中性点クランプ(NPC)インバータ

PLECSのデモモデルに含まれている、この事例では、中性点クランプ(NPC)3レベル電圧形インバータ(VSI)をモデリングしています。中性点クランプ(NPC)トポロジーは、従来の2レベルVSIと比べて高調波を低減するため大電力用途に適用される場合が多いです。また、この例題に実装されている制御ロジックは、パワー半導体スイッチの損失を最小限に抑えます。このモデルでは、動的に変化する直流電源を変換し、「50Hz、130V(実効値)」の電力系統へ電力を供給します。

電源回路

主回路モデルは、3つのレッグと、各相に2つの直列接続ハイサイド/ローサイド・スイッチが配置された、双方向3レベル電圧形インバータ(VSI)です。通常、NPCコンバータ用のスイッチとして、逆並列ダイオードとIGBTの組み合わせが多く採用されますが、2象限スイッチの組み合わせも適用可能です。この例題の回路トポロジーでは、NPCインバータの各レッグに、PLECSのライブラリに格納されている「3レベルIGBTハーフブリッジ・パワーモジュール」ブロックを使用しています。このパワーモジュールブロックの内部は、パワー半導体を理想スイッチでモデリングしたサブシステムと、制御電圧/電流を適用し平均化したサブシステムによって構成されています。平均化されたサブシステムは、ハードウェア・イン・ザ・ループ(HIL)等の、リアルタイム・シミュレーションでの利用に適しています。

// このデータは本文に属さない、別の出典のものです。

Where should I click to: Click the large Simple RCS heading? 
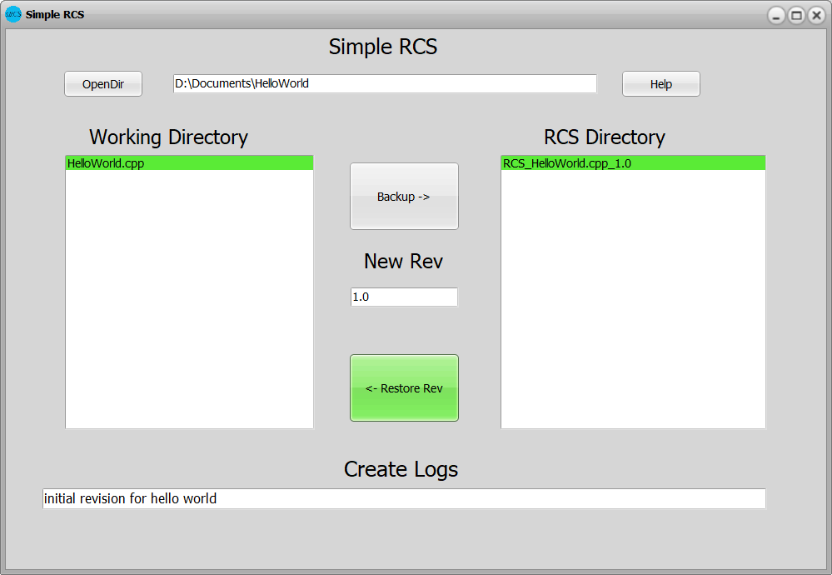click(x=382, y=47)
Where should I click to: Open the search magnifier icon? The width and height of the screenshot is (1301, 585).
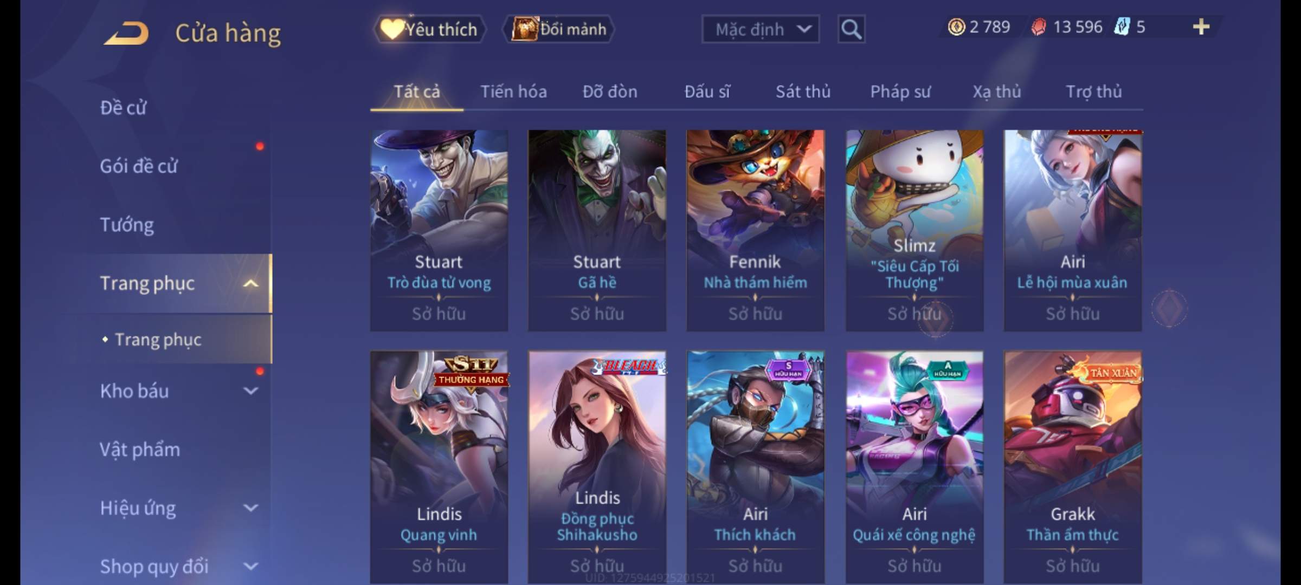tap(851, 29)
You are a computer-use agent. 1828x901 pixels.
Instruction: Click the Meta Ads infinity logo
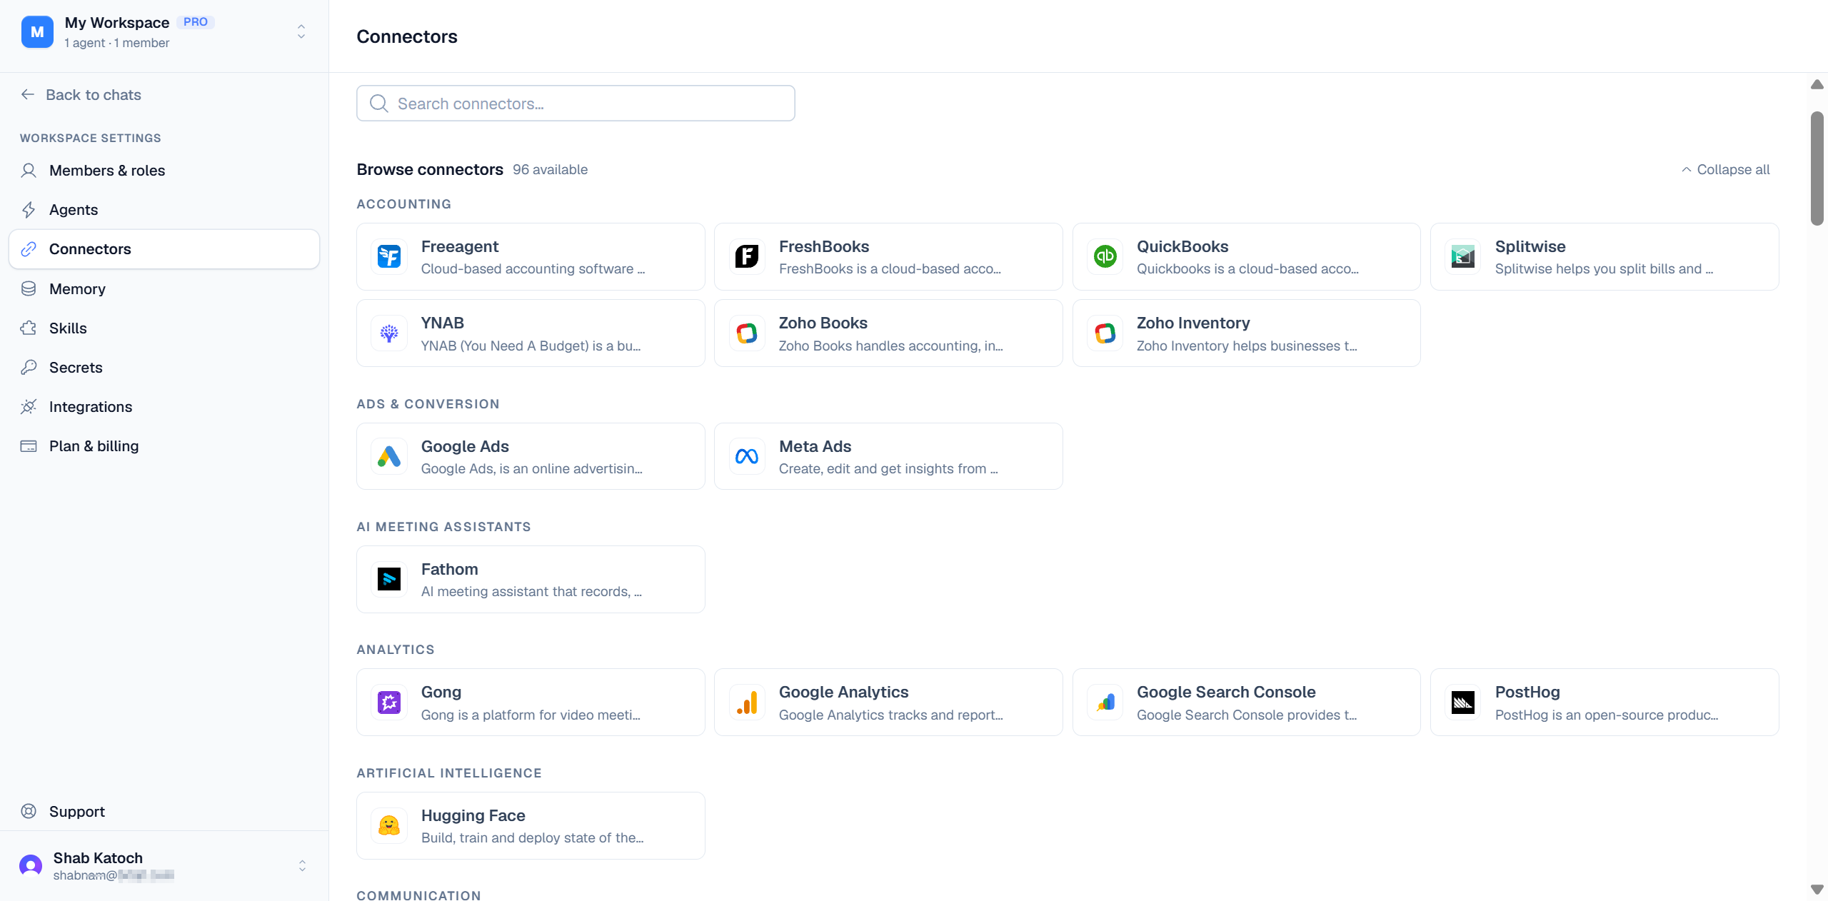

直流電源は、PVインバータに電力を供給するPVパネルを模して、可変電流源を用いてモデリングされます。入力される太陽エネルギーの急激な変化に対応するため、電源はシミュレーション前半で直流「10A」を出力し、後半では直流「15A」を出力します。電源から入力される電流は、3相IGBTの各レッグ中性点と直列接続し、2つに分割されたキャパシタによって構成されるDCバスを充電します。クランプ・ダイオードは、キャパシタの中性点と、各レッグのハイサイド/ローサイド・スイッチとの中間接続点に配置されています。各レッグの中性点は、インダクタを介して、電力系統の交流各相に接続されます。電力系統は、「50Hz、130V(実効値)」で動作する理想的な3相電圧源を用いてモデリングされます。DCバスのキャパシタには初期電圧「200V(直流)」が設定されていますが、DCバスの電圧指令値は、「450V(直流)」となっているため、シミュレーション開始時に、キャパシタが充電されます。

制御ロジック

外側に配置された電圧制御ブロックにはPI制御器が実装されており、dq電流制御ブロックで参照する電流指令値を出力します。電圧制御器は、主回路の直流電圧を検出し、電圧指令値「450V(直流)」との誤差を算出します。電流制御器は、参照信号「Vdq」を出力するために、id、iqに対し、個別にPI制御器を実装しています。主回路から検出される交流電圧/電流は、電流制御器で参照されます。位相同期回路(PLL)は、3相座標(abc)から回転座標(dq)へ変換する際に参照する位相角を出力します。電流センサーの検出帯域に対応するため、検出された3相電流(abc)のフィードバック経路上にローパスフィルタが配置されます。各スイッチを駆動する変調指数は、3相の各レッグに対し、それぞれ異なる変調器から出力されます。

シミュレーション

シミュレーション開始後に、直流電圧出力が「450V」となるよう制御されます。PVアレイから発生する電流外乱は、シミュレーション開始50ミリ秒後に入力されます。スイッチングパターンは、位相がシフトした波形の3レベル・パルス列を示しています。有効/無効電力(P、Q)が系統に供給されることも確認できます。